DIRECTIONS:
Only a slice of the listing below is wanted. Retype the lines from the one containing "You are a GUI" through the one containing "722x642 pixels.", exactly, both ends included.

DATA FOR THIS TASK:
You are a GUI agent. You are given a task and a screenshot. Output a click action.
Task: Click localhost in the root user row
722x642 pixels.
==
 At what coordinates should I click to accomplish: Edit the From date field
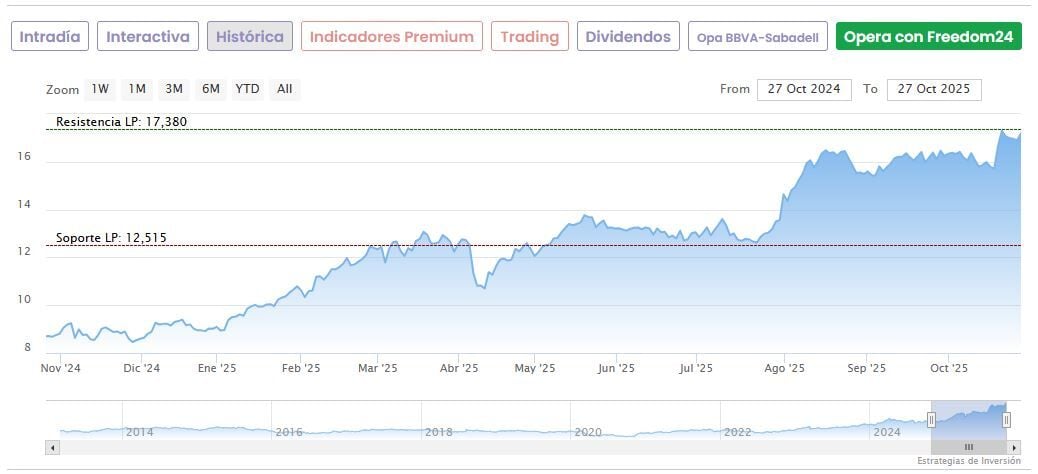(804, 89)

COMPLETED TASK:
You are a GUI agent. You are given a task and a screenshot. Output a click action.
Task: Click localhost in the root user row
722x642 pixels.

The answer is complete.